La decisione della Regione Puglia di ricorrere alla Corte costituzionale contro le pre-intese sull’autonomia differenziata di Liguria, Lombardia, Piemonte e Veneto rappresenta una scelta pienamente condivisibile, che merita il sostegno delle istituzioni, delle forze sociali e del sistema economico del Mezzogiorno.

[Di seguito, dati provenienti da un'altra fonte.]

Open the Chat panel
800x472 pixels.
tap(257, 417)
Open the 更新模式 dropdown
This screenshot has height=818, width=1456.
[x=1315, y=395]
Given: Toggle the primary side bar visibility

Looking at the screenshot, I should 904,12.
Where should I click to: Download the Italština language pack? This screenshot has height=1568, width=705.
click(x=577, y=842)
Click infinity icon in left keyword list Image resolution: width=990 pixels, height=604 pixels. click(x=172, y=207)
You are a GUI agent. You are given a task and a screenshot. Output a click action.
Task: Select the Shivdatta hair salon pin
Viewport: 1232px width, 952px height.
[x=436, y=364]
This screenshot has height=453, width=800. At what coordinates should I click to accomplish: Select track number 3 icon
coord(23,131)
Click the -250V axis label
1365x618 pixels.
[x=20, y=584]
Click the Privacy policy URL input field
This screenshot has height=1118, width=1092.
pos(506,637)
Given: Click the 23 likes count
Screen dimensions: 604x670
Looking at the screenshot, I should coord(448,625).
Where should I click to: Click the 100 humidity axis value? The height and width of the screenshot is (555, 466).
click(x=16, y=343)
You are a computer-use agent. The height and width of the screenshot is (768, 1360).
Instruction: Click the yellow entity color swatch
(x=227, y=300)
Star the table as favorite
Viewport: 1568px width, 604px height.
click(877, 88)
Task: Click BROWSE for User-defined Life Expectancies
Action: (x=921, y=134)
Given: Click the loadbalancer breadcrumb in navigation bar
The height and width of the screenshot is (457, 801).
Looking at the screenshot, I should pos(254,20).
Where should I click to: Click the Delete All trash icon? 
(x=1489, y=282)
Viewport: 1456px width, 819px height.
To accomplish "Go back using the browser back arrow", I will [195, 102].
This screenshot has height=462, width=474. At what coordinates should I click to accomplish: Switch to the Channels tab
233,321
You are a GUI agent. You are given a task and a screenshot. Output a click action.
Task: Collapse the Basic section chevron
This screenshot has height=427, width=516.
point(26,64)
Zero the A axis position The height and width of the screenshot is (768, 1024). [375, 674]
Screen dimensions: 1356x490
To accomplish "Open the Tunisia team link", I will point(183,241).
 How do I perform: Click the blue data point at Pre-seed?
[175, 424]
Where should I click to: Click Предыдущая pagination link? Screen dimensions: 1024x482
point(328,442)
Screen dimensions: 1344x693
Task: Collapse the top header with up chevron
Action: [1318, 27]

La posizione espressa dal presidente Antonio Decaro è chiara e responsabile: prima di procedere al trasferimento di ulteriori competenze alle Regioni è indispensabile verificare che siano garantite l’unità del Paese, la sostenibilità finanziaria del sistema e l’effettiva uguaglianza dei diritti dei cittadini. L’annuncio del ricorso alla Corte costituzionale, dopo l’approvazione delle pre-intese da parte del Senato, non deve essere interpretato come una contrapposizione pregiudiziale nei confronti dell’autonomia regionale. Al contrario, rappresenta la richiesta di costruire un’autonomia seria, equilibrata e rispettosa dei principi costituzionali. Condividiamo anche l’auspicio formulato da Decaro affinché la Campania e le altre Regioni del Sud intraprendano iniziative analoghe. Su un tema destinato a incidere profondamente sull’assetto istituzionale, economico e sociale dell’Italia, il Mezzogiorno deve essere capace di esprimere una posizione comune, fondata non sulla difesa di interessi particolari, ma sulla tutela della coesione nazionale.